Is Scenesse FDA-approved?

Yes, for adults with erythropoietic protoporphyria. Approved 2019 by the FDA, earlier in the EU.

How is it different from Melanotan II?

Melanotan I (afamelanotide) is more selective for the MC1R receptor that drives skin pigmentation. Melanotan II also strongly activates MC3R and MC4R, which are involved in appetite, sexual response, and cardiovascular function, the basis of Melanotan II's reported side effects.

Does it work for vitiligo?

Has been studied off-label for vitiligo and other pigmentation disorders. Clinical evidence is limited and not the basis of the FDA approval.
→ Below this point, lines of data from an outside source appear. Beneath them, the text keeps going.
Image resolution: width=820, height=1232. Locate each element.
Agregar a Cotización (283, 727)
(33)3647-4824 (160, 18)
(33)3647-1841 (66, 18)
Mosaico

What does an EPP treatment look like?

A small implant the size of a rice grain is inserted subcutaneously by a physician. The implant slowly releases afamelanotide over about two months, then dissolves. Patients typically receive three implants per year, timed to high-light seasons.

FDA and regulatory status

Status as of May 5, 2026: FDA-approved as Scenesse (October 2019) for adults with erythropoietic protoporphyria. Approved by the EMA in 2014 for the same indication. Manufactured by Clinuvel Pharmaceuticals. Status updates land here when they happen.

Want to go deeper? Mechanism, the Phase 3 program, dosing, and references.

Background

Afamelanotide is a 13-amino-acid synthetic analog of α-melanocyte-stimulating hormone (α-MSH) with substitutions that confer enhanced potency and metabolic stability versus native α-MSH. Developed by Clinuvel Pharmaceuticals over multi-decade clinical development. EMA approval 2014, FDA approval October 2019.

Mechanism of action

Afamelanotide is a selective MC1R agonist. MC1R activation on melanocytes increases tyrosinase activity and shifts the melanin synthesis pathway toward eumelanin (the darker, more photoprotective form). The increased eumelanin in skin provides better absorption of light energy, reducing phototoxic damage in EPP.

FDA-approved dosing

16 mg subcutaneous implant placed by a healthcare professional every 2 months during periods of light exposure. Implant slowly releases over ~60 days, then bioabsorbs.

References

  1. Langendonk JG, Balwani M, Anderson KE, et al. (2015). "Afamelanotide for erythropoietic protoporphyria." N Engl J Med, 373(1), 48–59. PubMed
  2. Lim HW, Grimes PE, Agbai O, et al. (2015). "Afamelanotide and narrowband UV-B phototherapy for the treatment of vitiligo: a randomized multicenter trial." JAMA Dermatol, 151(1), 42–50. PubMed
  3. Hadley ME, Dorr RT. (2006). "Melanocortin peptide therapeutics: historical milestones, clinical studies and commercialization." Peptides, 27(4), 921–930. PubMed
  4. U.S. Food and Drug Administration. "Scenesse Prescribing Information." FDA.gov
For educational and research purposes only. This is not medical advice. Scenesse is FDA-approved exclusively for adults with erythropoietic protoporphyria. Do not confuse with Melanotan II. PeptideLibraryHub is independent and does not sell peptides or accept money from anyone who does.